- Exercise
Continue the shin splints text from its last sentence.
** Text excerpt follows **
Again, a running analysis with your physio may help to identify some of these technique flaws, however keep in mind that what happens during your assessment may not be representative of how you move 22km into a long run when you are fatigued! Hip drop (the hip moving in towards the other leg while running) has also been linked to shin splints in research. This may be due to weakness in the gluteal muscles that stabilise your pelvis, or tightness in the muscles that bring the leg in the midline, so often a thorough analysis of your movement control is required to prescribe the most effective exercises for correcting this technique flaw! Weakness in your calf muscles may also contribute- check how you compare side to side with a simple calf raise exercise as shown below. Start with feet hip width apart, and slowly shift your weight across to one side. Using fingertips for balance, slowly raise onto the ball of your foot bringing your heel up over your toes. Lower down slowly and repeat for as many as you can, then compare the other side. 20-25 is the goal!
3. Muscle tightness and ankle range
Tightness in your tibialis anterior or calf muscles may increase the stress on your tibia during running, so ensuring adequate flexibility is important. A lack of dorsiflexion (your ankle bending so that your toes come back towards you) during running may result in overpronation as a compensation, which changes the way you absorb impact. Adding in stretches for your calf and leg muscles will help to prevent shin splints. The image below is an example of a calf stretch. Try doing these daily for 3x1minute holds each side. If you are already suffering, speak to your physio about these stretches before beginning as stretching during a flare-up may exacerbate pain!
** End of Text excerpt **
** Data listing follows **
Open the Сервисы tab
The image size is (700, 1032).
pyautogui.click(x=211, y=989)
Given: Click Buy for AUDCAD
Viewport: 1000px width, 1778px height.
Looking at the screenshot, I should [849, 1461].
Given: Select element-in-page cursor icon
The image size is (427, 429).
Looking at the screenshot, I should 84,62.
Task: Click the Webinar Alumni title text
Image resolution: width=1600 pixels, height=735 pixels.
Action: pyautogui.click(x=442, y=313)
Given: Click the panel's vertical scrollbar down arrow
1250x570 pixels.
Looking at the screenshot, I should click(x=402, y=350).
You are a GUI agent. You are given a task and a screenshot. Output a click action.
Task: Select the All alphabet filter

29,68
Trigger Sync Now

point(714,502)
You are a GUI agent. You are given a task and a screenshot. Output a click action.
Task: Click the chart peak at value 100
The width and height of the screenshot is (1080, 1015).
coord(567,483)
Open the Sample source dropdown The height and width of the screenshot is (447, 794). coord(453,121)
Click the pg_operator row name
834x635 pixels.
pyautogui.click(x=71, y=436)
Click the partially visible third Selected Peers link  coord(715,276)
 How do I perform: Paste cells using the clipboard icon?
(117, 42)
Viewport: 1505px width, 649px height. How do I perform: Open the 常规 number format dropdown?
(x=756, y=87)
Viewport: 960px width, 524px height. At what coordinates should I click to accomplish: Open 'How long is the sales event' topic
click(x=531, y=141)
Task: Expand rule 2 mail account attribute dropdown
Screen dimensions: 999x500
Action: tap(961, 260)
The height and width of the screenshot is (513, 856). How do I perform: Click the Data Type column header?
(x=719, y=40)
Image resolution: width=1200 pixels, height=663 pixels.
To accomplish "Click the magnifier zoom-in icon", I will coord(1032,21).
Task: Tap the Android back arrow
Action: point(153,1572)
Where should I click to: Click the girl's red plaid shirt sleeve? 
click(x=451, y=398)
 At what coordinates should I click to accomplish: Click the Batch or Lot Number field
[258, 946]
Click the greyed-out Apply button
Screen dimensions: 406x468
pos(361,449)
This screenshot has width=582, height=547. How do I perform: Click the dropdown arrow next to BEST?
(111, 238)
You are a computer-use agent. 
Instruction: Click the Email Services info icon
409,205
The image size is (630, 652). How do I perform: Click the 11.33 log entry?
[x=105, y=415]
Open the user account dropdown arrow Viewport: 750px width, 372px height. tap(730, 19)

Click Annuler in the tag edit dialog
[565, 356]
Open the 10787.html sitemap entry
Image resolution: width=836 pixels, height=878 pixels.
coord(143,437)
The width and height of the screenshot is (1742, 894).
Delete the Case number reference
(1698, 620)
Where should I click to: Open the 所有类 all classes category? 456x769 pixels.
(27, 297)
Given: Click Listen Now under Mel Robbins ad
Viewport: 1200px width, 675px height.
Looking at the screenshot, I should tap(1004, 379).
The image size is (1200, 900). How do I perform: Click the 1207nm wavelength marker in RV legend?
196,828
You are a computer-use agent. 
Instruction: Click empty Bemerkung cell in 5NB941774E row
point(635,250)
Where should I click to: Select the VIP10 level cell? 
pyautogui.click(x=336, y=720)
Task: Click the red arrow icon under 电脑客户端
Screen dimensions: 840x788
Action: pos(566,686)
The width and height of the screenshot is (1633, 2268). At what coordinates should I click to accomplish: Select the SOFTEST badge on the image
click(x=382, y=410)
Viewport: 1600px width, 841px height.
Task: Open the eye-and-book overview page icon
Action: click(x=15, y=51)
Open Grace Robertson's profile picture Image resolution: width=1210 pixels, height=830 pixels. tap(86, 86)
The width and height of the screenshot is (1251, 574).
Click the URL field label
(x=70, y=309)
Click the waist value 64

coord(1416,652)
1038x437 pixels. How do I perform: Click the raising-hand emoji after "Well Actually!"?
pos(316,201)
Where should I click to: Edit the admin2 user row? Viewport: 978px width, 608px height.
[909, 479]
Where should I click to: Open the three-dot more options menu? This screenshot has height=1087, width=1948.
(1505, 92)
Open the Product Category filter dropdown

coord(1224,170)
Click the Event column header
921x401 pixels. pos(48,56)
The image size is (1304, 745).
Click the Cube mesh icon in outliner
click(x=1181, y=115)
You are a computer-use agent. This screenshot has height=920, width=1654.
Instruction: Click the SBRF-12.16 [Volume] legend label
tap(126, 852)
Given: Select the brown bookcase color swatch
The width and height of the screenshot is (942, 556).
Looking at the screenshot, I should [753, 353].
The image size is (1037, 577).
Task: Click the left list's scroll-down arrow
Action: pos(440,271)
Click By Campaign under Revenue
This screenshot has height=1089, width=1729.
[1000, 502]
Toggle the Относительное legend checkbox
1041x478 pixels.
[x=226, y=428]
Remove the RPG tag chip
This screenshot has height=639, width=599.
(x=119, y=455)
** End of Data listing **
- Written reply
4. Running Shoes
Old, warn out shoes will lose their ability to support your foot. There is no hard and fast rule, but you should change your runners every 800-1000km. Ensure the shoe you have is the best fit for you- a good way to do this is by having a running analysis done in store. Be wary of stores that sell you a runner based on your standing posture- as already discussed what happens at your foot when you run may be very different to when you are standing still! Active Feet or SoleMotive will be able to perform a running analysis for you in-store and make a recommendation based upon this.
Preventing and treating shin splints is multi-faceted and best to be done guided by your physiotherapist. Being aware of the risk factors early will help you avoid this debilitating condition, as prevention is always better than a cure!